§ Aim of the exercise: A faithful copy of the entries is needed, one that leaves out the pictures.

§ Dataset entries:

****

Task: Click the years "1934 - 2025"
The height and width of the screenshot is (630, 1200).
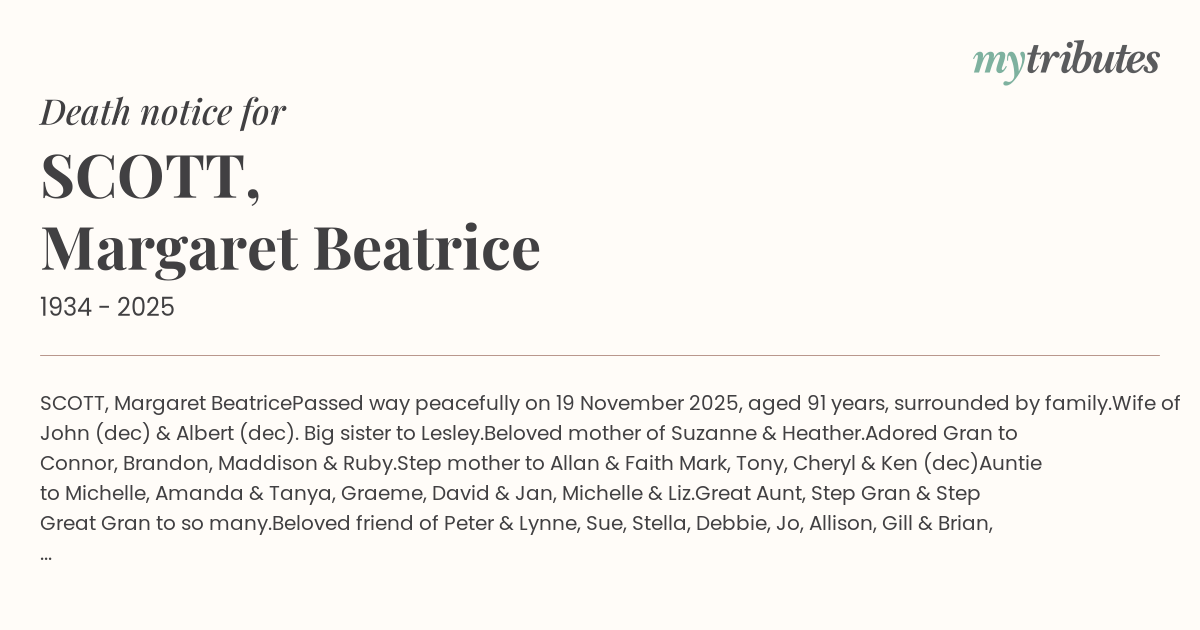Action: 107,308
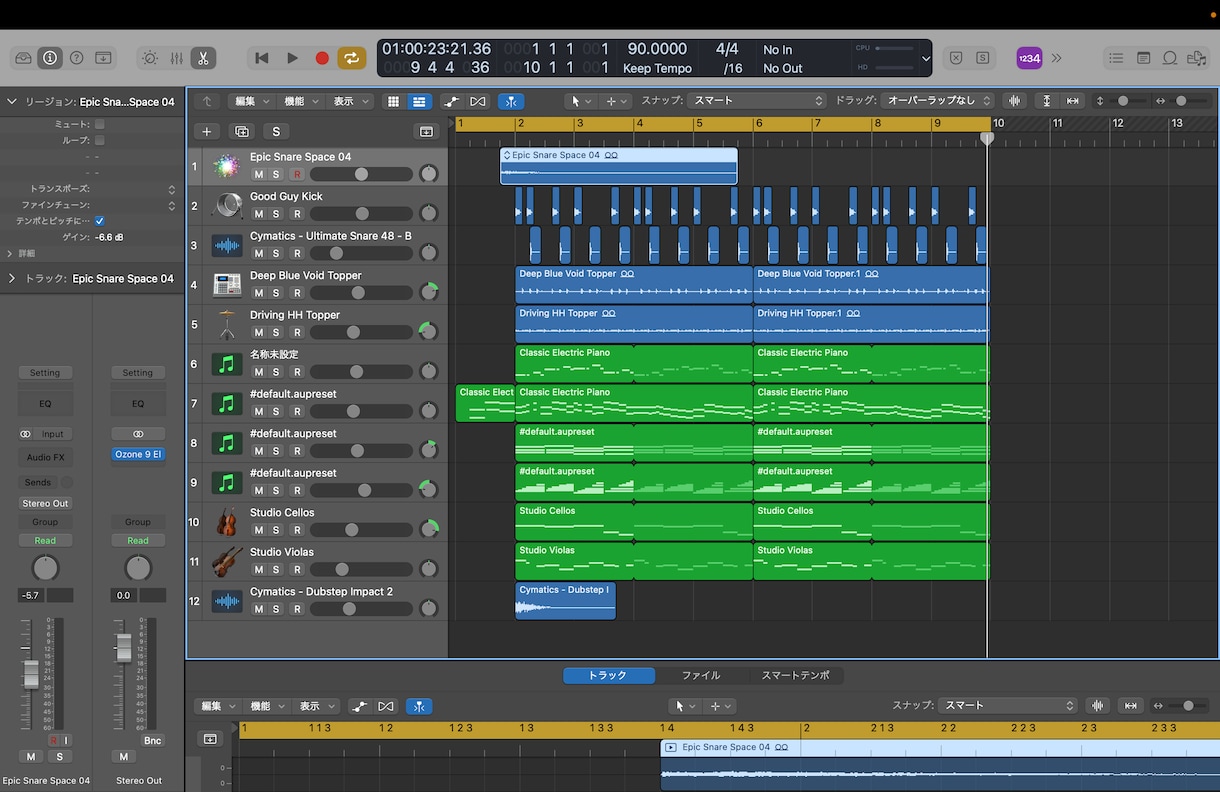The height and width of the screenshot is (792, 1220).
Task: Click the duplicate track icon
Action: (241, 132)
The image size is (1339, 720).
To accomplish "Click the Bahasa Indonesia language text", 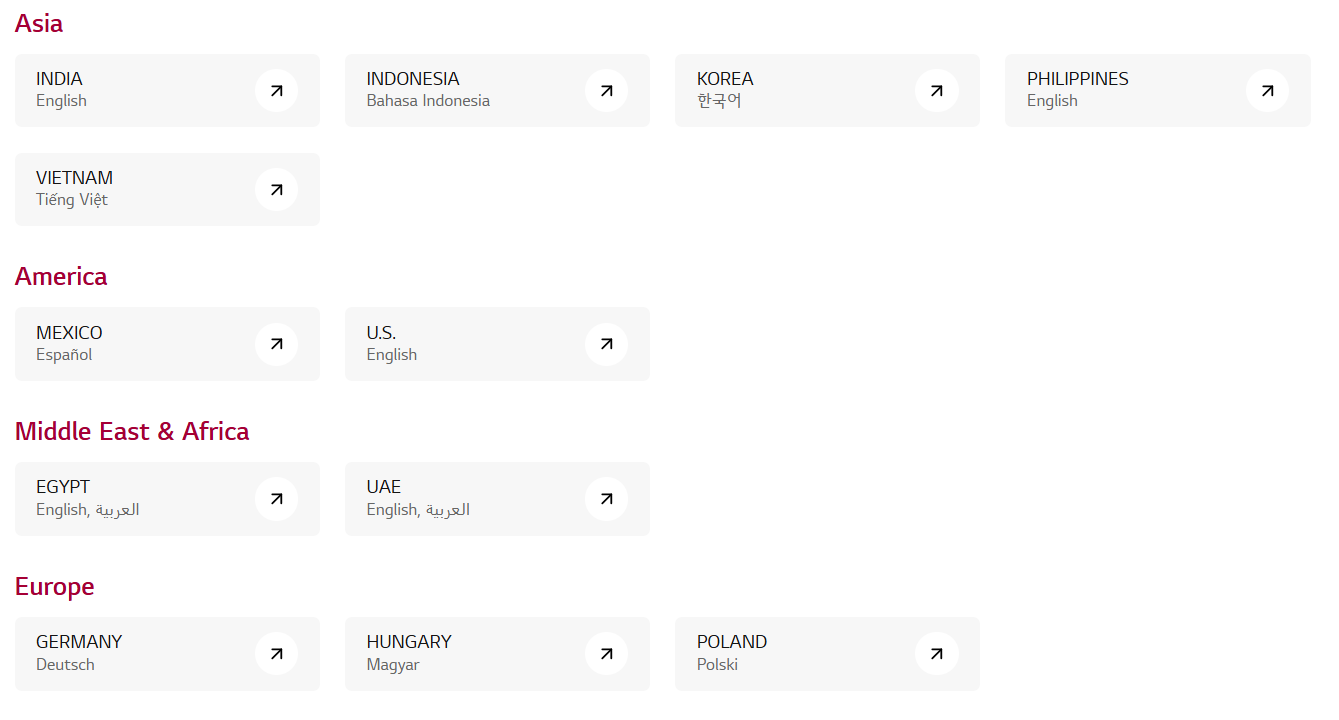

****

§ Completed exercise:
Task: Click the years "1934 - 2025"
The height and width of the screenshot is (630, 1200).
Action: 107,308
The height and width of the screenshot is (792, 1220).
Task: Click the duplicate track icon
Action: (241, 132)
The image size is (1339, 720).
To accomplish "Click the Bahasa Indonesia language text", 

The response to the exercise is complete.